---- Task inputs

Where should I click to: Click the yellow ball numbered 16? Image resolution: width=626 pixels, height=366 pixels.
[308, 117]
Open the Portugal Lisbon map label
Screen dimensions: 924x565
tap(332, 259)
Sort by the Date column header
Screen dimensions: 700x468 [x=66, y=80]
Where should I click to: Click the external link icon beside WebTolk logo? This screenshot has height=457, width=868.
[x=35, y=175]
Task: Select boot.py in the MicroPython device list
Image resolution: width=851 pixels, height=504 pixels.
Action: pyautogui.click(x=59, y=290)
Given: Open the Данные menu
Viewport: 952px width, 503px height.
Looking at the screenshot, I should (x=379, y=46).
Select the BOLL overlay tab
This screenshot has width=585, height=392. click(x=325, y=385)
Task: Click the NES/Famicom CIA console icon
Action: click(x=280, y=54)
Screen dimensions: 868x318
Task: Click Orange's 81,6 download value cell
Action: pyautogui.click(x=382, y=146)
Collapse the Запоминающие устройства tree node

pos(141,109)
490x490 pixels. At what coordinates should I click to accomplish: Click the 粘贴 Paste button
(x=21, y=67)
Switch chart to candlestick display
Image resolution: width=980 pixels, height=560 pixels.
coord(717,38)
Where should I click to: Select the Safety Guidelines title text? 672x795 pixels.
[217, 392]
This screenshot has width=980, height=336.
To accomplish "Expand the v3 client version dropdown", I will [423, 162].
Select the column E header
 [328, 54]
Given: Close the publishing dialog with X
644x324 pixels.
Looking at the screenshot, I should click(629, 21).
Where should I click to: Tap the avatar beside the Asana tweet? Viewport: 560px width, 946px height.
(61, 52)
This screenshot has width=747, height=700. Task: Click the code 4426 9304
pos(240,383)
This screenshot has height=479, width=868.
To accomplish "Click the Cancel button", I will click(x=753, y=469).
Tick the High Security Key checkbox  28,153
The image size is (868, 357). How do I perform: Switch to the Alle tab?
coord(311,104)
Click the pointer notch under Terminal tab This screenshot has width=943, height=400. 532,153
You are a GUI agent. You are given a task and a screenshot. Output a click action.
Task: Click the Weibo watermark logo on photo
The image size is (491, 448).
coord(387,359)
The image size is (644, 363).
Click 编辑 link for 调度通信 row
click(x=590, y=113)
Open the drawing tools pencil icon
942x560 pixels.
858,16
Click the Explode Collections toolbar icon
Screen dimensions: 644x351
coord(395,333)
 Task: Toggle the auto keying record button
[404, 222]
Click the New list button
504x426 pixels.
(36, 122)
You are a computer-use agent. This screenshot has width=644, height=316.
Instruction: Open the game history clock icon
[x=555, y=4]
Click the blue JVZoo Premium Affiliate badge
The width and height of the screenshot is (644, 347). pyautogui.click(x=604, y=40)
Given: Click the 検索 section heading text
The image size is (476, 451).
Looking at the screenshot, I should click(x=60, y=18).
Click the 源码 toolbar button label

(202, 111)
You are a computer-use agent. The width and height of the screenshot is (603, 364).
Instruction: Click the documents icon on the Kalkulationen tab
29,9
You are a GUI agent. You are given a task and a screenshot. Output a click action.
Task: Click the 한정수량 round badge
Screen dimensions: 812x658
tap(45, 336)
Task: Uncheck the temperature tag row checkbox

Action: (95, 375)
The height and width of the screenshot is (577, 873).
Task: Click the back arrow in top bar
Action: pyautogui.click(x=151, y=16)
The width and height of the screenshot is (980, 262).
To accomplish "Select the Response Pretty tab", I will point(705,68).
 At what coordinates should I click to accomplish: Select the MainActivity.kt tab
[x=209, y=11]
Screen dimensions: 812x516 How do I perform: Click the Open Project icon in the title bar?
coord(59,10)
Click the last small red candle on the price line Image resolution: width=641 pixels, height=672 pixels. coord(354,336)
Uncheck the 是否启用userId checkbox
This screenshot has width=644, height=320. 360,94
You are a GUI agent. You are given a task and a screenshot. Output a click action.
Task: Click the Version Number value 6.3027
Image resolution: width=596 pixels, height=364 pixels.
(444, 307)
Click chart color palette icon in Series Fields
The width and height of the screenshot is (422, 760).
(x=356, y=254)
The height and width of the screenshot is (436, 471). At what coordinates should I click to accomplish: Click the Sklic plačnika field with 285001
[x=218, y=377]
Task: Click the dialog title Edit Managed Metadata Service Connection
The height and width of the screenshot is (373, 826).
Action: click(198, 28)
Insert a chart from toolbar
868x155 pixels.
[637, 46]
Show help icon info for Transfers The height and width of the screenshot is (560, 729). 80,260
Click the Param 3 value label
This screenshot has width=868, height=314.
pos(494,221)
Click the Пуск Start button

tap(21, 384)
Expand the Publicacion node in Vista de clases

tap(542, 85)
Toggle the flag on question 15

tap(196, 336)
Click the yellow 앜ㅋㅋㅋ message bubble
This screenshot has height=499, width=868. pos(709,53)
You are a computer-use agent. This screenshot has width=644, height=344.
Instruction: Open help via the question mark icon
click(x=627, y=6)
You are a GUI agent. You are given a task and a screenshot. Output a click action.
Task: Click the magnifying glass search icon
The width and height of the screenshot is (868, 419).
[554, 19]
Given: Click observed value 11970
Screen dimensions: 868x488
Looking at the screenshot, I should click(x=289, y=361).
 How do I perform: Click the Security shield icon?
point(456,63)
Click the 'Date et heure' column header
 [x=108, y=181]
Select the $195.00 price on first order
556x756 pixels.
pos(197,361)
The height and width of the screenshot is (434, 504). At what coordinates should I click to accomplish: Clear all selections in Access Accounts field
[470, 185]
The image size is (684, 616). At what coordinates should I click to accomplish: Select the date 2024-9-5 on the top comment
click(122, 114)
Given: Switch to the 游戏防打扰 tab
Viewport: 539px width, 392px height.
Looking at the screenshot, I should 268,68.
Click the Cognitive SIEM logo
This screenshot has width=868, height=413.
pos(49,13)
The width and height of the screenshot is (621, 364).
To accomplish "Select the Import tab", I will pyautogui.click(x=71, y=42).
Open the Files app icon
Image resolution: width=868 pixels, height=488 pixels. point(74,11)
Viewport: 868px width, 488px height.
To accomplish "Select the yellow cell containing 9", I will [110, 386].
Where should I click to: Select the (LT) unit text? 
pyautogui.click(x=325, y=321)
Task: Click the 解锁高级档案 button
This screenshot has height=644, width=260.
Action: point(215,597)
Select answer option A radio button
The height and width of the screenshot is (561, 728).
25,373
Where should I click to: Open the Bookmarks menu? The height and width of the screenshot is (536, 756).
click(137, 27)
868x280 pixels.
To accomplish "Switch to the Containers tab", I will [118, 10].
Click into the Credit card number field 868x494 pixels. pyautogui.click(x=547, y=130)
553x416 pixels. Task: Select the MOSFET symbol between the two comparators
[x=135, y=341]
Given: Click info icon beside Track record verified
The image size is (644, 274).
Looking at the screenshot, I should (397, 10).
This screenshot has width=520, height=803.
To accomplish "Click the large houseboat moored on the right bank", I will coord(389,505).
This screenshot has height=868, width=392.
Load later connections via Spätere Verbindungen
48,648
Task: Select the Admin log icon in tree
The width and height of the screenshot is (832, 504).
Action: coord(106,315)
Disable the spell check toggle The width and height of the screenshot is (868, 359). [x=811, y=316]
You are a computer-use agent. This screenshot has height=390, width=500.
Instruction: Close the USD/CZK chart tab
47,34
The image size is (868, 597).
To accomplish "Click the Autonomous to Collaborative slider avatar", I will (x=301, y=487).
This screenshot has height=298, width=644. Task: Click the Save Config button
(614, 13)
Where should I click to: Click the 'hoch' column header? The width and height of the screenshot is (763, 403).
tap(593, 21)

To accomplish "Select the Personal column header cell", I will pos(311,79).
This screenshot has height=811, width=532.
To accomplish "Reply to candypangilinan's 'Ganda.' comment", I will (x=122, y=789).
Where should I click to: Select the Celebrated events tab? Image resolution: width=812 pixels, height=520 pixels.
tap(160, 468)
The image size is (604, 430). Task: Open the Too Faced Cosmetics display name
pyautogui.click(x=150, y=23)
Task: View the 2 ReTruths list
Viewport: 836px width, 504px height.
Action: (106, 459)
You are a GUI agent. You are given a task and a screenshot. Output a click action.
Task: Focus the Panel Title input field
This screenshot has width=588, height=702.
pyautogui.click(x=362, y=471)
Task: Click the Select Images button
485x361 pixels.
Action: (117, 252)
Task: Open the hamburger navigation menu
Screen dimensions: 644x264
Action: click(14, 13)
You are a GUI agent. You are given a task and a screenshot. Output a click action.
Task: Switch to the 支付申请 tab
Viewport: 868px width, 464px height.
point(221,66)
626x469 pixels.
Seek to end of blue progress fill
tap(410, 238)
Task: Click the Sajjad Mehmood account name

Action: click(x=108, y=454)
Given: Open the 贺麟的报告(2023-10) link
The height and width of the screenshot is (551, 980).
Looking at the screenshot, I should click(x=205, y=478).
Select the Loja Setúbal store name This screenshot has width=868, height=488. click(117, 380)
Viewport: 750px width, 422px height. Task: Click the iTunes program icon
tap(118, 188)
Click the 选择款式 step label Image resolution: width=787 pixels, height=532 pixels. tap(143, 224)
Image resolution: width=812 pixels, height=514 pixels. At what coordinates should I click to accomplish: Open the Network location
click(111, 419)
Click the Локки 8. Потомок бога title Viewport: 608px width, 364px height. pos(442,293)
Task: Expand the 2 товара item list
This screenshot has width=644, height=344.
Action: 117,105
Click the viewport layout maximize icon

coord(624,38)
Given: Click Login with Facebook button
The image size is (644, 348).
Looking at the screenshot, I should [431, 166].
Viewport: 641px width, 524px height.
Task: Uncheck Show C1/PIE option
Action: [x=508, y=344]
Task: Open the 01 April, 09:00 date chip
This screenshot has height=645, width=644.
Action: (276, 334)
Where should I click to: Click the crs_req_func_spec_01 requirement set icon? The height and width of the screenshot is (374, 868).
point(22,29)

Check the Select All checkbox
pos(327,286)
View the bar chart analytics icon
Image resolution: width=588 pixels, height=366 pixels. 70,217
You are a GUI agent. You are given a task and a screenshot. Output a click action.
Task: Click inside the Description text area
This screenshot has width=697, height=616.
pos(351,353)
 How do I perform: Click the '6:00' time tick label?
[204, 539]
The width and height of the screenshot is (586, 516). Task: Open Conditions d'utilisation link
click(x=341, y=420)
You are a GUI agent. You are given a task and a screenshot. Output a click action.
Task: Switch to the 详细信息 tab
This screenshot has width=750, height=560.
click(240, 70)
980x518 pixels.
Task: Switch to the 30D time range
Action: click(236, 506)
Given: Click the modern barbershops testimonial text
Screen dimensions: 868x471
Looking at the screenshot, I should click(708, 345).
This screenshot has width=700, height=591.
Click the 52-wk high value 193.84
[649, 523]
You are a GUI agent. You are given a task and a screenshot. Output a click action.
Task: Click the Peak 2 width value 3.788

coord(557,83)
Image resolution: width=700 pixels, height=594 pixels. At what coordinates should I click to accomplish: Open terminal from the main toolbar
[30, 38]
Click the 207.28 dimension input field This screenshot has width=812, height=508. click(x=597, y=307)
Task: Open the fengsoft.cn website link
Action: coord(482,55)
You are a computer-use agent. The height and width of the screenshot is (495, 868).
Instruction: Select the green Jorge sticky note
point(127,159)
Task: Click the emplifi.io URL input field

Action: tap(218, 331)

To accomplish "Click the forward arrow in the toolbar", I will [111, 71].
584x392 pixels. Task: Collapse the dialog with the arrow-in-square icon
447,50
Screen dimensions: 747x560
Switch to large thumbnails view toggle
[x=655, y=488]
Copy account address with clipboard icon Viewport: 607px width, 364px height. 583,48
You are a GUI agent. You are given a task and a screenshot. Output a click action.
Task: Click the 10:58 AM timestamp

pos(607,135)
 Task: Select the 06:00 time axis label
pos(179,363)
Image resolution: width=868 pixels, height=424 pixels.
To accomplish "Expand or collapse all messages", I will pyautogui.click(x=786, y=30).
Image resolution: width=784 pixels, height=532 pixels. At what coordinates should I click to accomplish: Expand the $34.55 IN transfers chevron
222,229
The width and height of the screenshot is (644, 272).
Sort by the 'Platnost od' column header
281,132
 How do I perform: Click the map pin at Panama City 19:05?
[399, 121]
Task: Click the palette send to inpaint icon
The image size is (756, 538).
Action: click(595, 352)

--------

** What the exercise asks **
Everything in the material above from the line that has "How do I perform: Click the '6:00'" through the line that has "Task: Switch to the 详细信息 tab" must be duplicated exactly, with no other lines given.

** Exercise solution **
 How do I perform: Click the '6:00' time tick label?
[204, 539]
The width and height of the screenshot is (586, 516). Task: Open Conditions d'utilisation link
click(x=341, y=420)
You are a GUI agent. You are given a task and a screenshot. Output a click action.
Task: Switch to the 详细信息 tab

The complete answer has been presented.